--- Text zur Analyse ---
Wolfram Weimer / 14.11.2019 / 06:15 / Foto: Deutsche Fotothek‎ / 58 / Seite ausdrucken

Minister-Zeugnisse: Maas versetzungsgefährdet

Das politische Berlin ist im Zeugnis-Fieber. Wie in einer Schulklasse vor der Versetzungs-Konferenz herrscht hohe Nervosität. Halbzeitbilanzen werden getextet; Drohungen, Forderungen und Wünsche kursieren, eilends wird die Grundrente beschlossen, damit die Zwischenprüfung des Koalitionsvertrages auch aus Sicht der SPD bestanden werden kann. Das Meinungsforschungsinstitut Kantar Emnid hat in einer Umfrage um eine Schulnote für die Arbeit der Bundesregierung gebeten. Das Ergebnis ist dürftig. Im Durchschnitt erhalten die Bundeskanzlerin und ihre Minister die Note 3,6. Lediglich ein Prozent der Befragten war der Meinung, dass die Arbeit “sehr gut” zu benoten sei.

Trotz des bescheidenen Ansehens der Großen Koalition fänden es zwei Drittel der Bundesbürger aber doch gut, wenn die Bundesregierung aus Union und SPD ihre Pflicht erfüllte und bis zum Ende der Legislaturperiode 2021 durchhalten würde. Das geben immerhin 68 Prozent aller Befragten im aktuellen Politbarometer an. Fazit in Klardeutsch: Ihr seid schwächlich, aber versetzt in die zweite Halbzeit.

Stark differenziert werden die einzelnen Minister beurteilt. Vier Kabinettsmitglieder fallen dabei besonders auf. Gute Bewertungen in Umfragen wie Kommentaren bekommen Gesundheitsminister Jens Spahn (CDU) und Familienministerin Franziska Giffey (SPD). Sehr schlechte Bewertungen erhalten Verkehrsminister Andreas Scheuer (CSU) und Außenminister Heiko Maas (SPD).

Spahn punktet mit sachlicher Umtriebigkeit. Es vergeht keine Woche ohne Themenoffensive: Pflege-Sofortprogramm, Impfpflicht bei Masern, Apothekenschutzgesetz, Psychotherapeuten-Ausbildung, das Schnelle-Arzt-Termin-Gesetz, Patientenakten auf Smartphone, Studium für Hebammen, Kampf gegen Krebs, Organspendedebatte, ein Aus der Werbung für Schönheitsoperationen sowie Verbote von Behandlungen gegen Homosexualität. Und zwischendurch fliegt er medienwirksam per Billigflieger ins Kosovo, um zu schauen, wie man dort Pfleger für den deutschen Markt anwerben kann. Deutschland erlebt den einstigen Verbal-Provokateur als oberemsigen, ausgleichenden Fachpolitiker, der immer wieder den Schulterschluss mit SPD-Kabinettskollegen sucht. Die fleißige Sachlichkeit mitsamt Sichtbarmachung des Fleißes kommen an. Bundeskanzlerin Angela Merkel lobt ihren einstigen Widersacher so: “Er schafft eine Menge weg.” Der “Spiegel” kürt ihn zu Deutschlands angesehenstem Minister. Und selbst die CDU-kritische “Süddeutsche Zeitung” urteilt: “Der Blitz-Heiler”.
--- Bereitgestelltes Material ---
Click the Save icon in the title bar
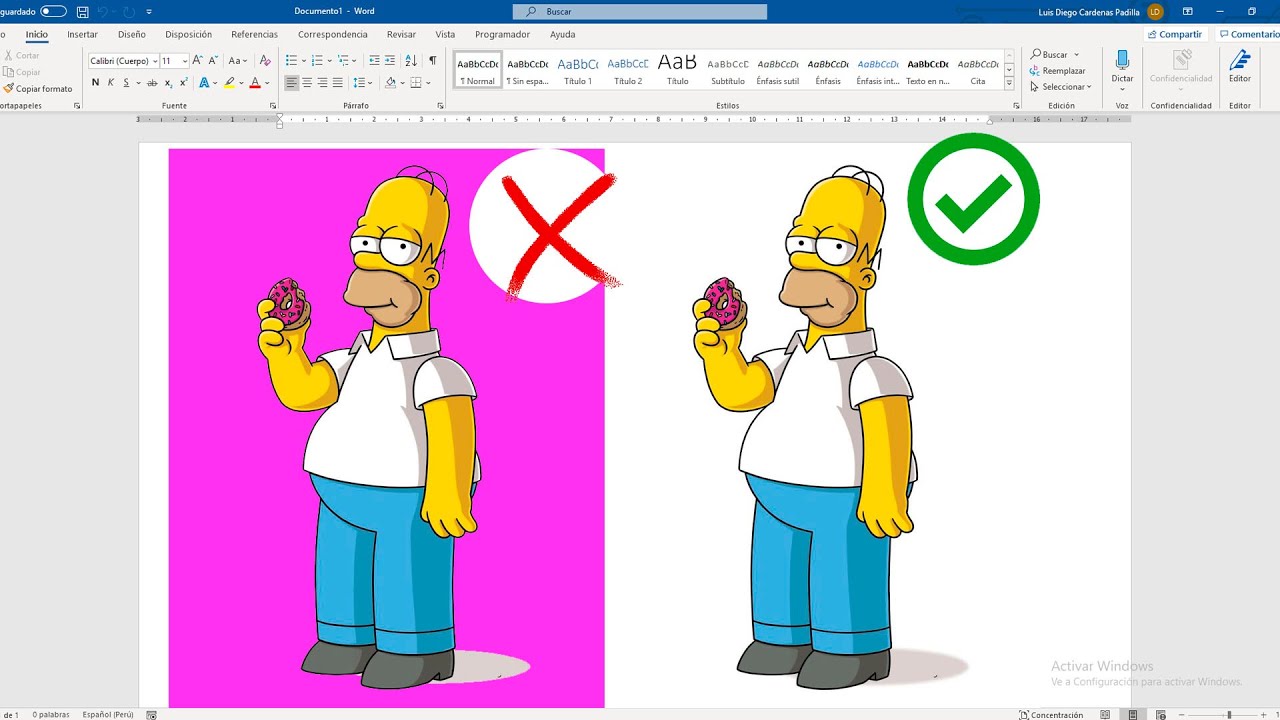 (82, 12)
---
--- Bereitgestelltes Material ---
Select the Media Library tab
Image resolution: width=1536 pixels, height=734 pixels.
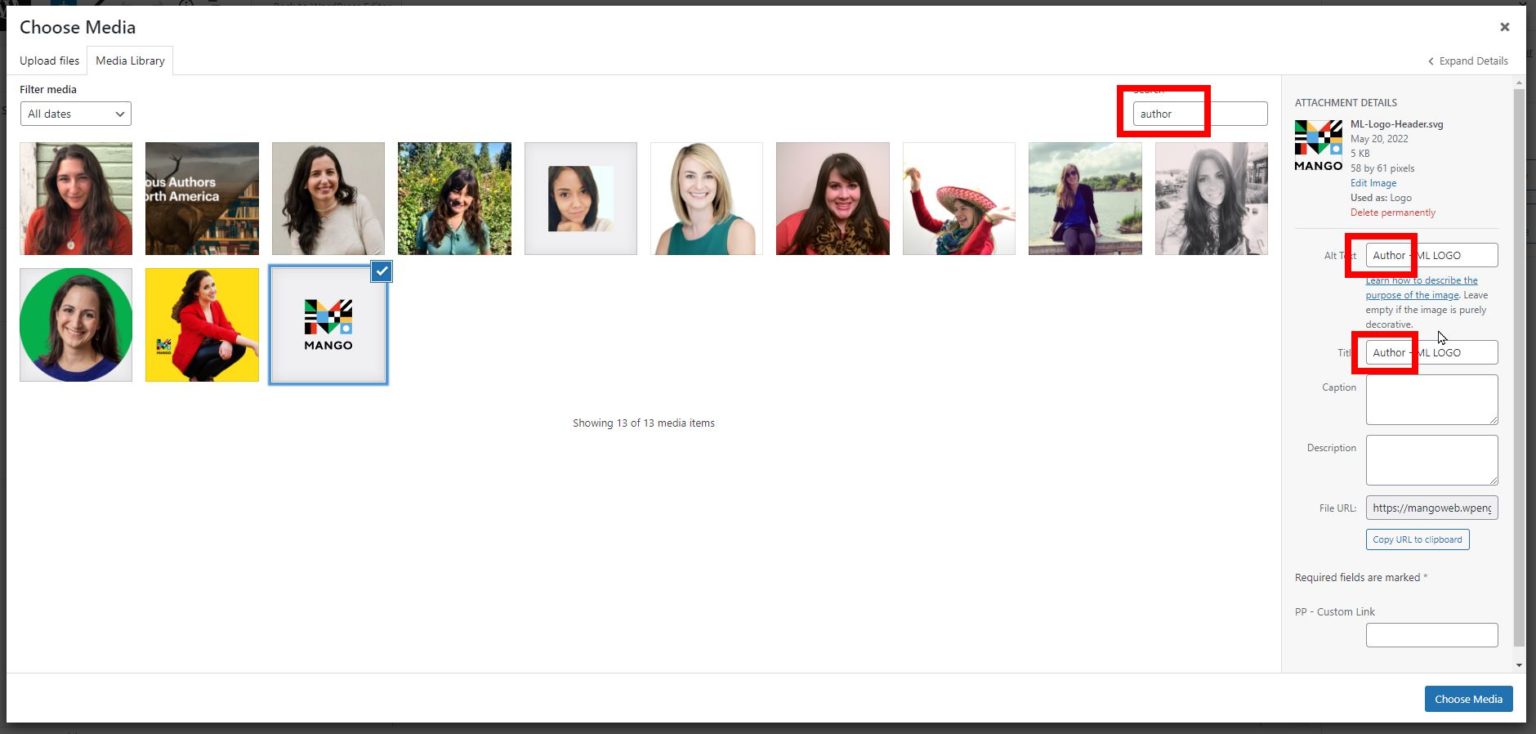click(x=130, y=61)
---
Fragen
[1] Gib aus dem Artikel über die Minister-Zeugnisse den Abschnitt wörtlich wieder, der mit "Das politische Berlin" beginnt und bis "zu benoten sei." reicht.
[2] Beantworte anhand des Artikels über die Minister-Zeugnisse:
(a) Welche Durchschnittsnote erhalten die Bundeskanzlerin und ihre Minister in der Umfrage von Kantar Emnid?
(b) Wie viel Prozent der Befragten im Politbarometer möchten, dass die Bundesregierung bis zum Ende der Legislaturperiode 2021 durchhält?
(c) Welche beiden Minister erhalten sehr schlechte Bewertungen?
[3] Schreibe den Artikel über die Minister-Zeugnisse im Anschluss an seinen letzten Satz weiter.
Die Einträge sind eigenständiges Material und gehören nicht zum Artikel.

Lösungen
[1]
Das politische Berlin ist im Zeugnis-Fieber. Wie in einer Schulklasse vor der Versetzungs-Konferenz herrscht hohe Nervosität. Halbzeitbilanzen werden getextet; Drohungen, Forderungen und Wünsche kursieren, eilends wird die Grundrente beschlossen, damit die Zwischenprüfung des Koalitionsvertrages auch aus Sicht der SPD bestanden werden kann. Das Meinungsforschungsinstitut Kantar Emnid hat in einer Umfrage um eine Schulnote für die Arbeit der Bundesregierung gebeten. Das Ergebnis ist dürftig. Im Durchschnitt erhalten die Bundeskanzlerin und ihre Minister die Note 3,6. Lediglich ein Prozent der Befragten war der Meinung, dass die Arbeit “sehr gut” zu benoten sei.

[2]
(a) Die Note 3,6.
(b) 68 Prozent.
(c) Verkehrsminister Andreas Scheuer (CSU) und Außenminister Heiko Maas (SPD).

[3]
Die emotionale Wärmepumpe der Regierung

Was Spahn für die CDU, ist die Familienministerin Franziska Giffey für die SPD. Beide helfen sich auch wechselseitig, starten gemeinsame Gesetzesinitiativen und geben schon mal ein Doppelinterview mit der Botschaft: Erfolgreich weitermachen! Auch so etwas kommt an.

Vor dieser Legislatur kannte kaum jemand außerhalb der Hauptstadtkieze die frühere SPD-Bürgermeisterin von Berlin-Neukölln. Heute ist sie die emotionale Wärmepumpe der Regierung. Mit dem “Gute-Kita-Gesetz” und dem “Starke-Familien-Gesetz” hat sie zwei SPD-Schlüssel-Initiativen durchgebracht, obwohl ihr die lächerlichen Namensgebungen auch jede Menge Spott eingebracht haben. Giffey hat mit ihrem Doktorarbeits-Krimi dem Publikum ein soap-reifes Drama geboten und, in Verbindung mit ihrer menschenfreundlichen Verbindlichkeit, einen behutsamen Charakter sichtbar gemacht, der emotionalen Zuspruch erfährt.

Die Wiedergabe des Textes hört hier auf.